> Page extract:
-- -- --
One of the great myths of American politics, no matter who is president and no matter who runs Congress, is that our infrastructure is “crumbling.” Former President Barack Obama repeatedly warned us about our “crumbling infrastructure.” President Donald Trump now tells us that our infrastructure is “crumbling.” The next president is going to hatch a giant plan to fix our crumbling infrastructure as well, because most voters want to believe infrastructure is crumbling.

The infrastructure is not crumbling. Ask someone about infrastructure and his thoughts will probably wander to the worst pothole-infested road he traverses rather than the hundreds of roads he drives on that are perfectly safe and smooth. That’s human nature.

So “crumbling infrastructure” peddlers play on this concern by habitually agonizing over things like the impending outbreak of tragic bridge collapses that will kill thousands. They bring up tragedies like the 2007 disaster with the Interstate 35 bridge over the Mississippi River in downtown Minneapolis even though, according to federal investigators, the collapse was due to a design flaw rather than decaying infrastructure. Many outlets and politicians simply ignore the inconvenient fact that the rare fatality involving infrastructure typically has nothing to do with “crumbling” and everything to do with natural elements or human error.

In reality, the number of structurally deficient bridges, never high to begin with, has been dropping over the past 30 years despite all the hand-wringing. The overall number has fallen from over 22 percent in 1992 to under 10 percent in 2016. According to a Reuters analysis of those bridges, only 4 percent of those that carry significant traffic need repairs. Of the nation’s 1,200 busiest bridges, the number of those structurally deficient falls to under 2 percent — or fewer than 20 bridges in the entire country. And none of those bridges need repair to save them from collapse.

That has never stopped politicians from fearmongering, however. “Our roads and bridges are falling apart; our airports are in Third World condition,” Trump claimed during his 2016 campaign. Yet as The Heritage Foundation’s Michael Sargent points out, the percentage of airport runways deemed as poor has fallen from 4 percent in 2004 to 2 percent in 2016. And for the past 30 years, the number of “acceptable” or above roads has remained relatively consistent at approximately 85 percent.

Perhaps because they’re constantly being told that America’s roads are on the verge of disintegrating into dust, some voters aren’t aware that federal, state and local governments spent $416 billion on transportation and water infrastructure in 2014 — around the same 2.4 percent of gross domestic product they’ve been spending for decades. About $165 billion of that $416 billion, incidentally, was spent on highways. (This doesn’t count the bipartisan Fixing America’s Surface Transportation Act of 2015, which added another $305 billion over five years.)
-- -- --
> Challenges:
1. Answer these questions from the infrastructure passage.
(a) According to federal investigators, what caused the 2007 collapse of the Interstate 35 bridge in Minneapolis?
(b) What share of bridges were structurally deficient in 2016?
(c) How much did federal, state and local governments spend on transportation and water infrastructure in 2014?
2. Quote the infrastructure passage word for word, from "In reality, the" to "them from collapse.".
3. Extend the infrastructure passage, continuing after its final sentence.

> Source excerpt:
-- -- --
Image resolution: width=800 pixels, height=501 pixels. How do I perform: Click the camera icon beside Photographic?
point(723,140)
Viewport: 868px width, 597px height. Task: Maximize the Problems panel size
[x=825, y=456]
-- -- --
> Expected outputs:
1.
(a) A design flaw.
(b) Under 10 percent.
(c) $416 billion.

2.
In reality, the number of structurally deficient bridges, never high to begin with, has been dropping over the past 30 years despite all the hand-wringing. The overall number has fallen from over 22 percent in 1992 to under 10 percent in 2016. According to a Reuters analysis of those bridges, only 4 percent of those that carry significant traffic need repairs. Of the nation’s 1,200 busiest bridges, the number of those structurally deficient falls to under 2 percent — or fewer than 20 bridges in the entire country. And none of those bridges need repair to save them from collapse.

3.
It’s also worth remembering that when liberals talk about infrastructure, they don’t necessarily mean roads or bridges or airports or water-processing plants. They mean expensive social engineering projects and Keynesian job-creation schemes. In 2017, Senate Democrats unveiled their own $1 trillion infrastructure plan, claiming the additional spending would create 15 million jobs over 10 years. Despite years of hearing otherwise, there is still no evidence that infrastructure bills create self-sustaining jobs — or any jobs, for that matter.

According to a 2010 Associated Press analysis, the first 10 months of Obama’s economic stimulus plan showed virtually no effect on local unemployment rates, which rose and fell regardless of money spent on infrastructure projects. It barely even helped construction jobs. What it did do was fund cronyistic ventures and debt-padding waste.

Around $90 billion of Obama’s infrastructure-heavy “stimulus” plan went to green energy companies (many of which are now in bankruptcy) rather than repairing bridges. Another $1.3 billion went to subsidize Amtrak rather than repairing the roads you actually drive on. Another $8 billion went to various other rail projects (with a priority on high-speed rail) rather than highways or byways or your local street.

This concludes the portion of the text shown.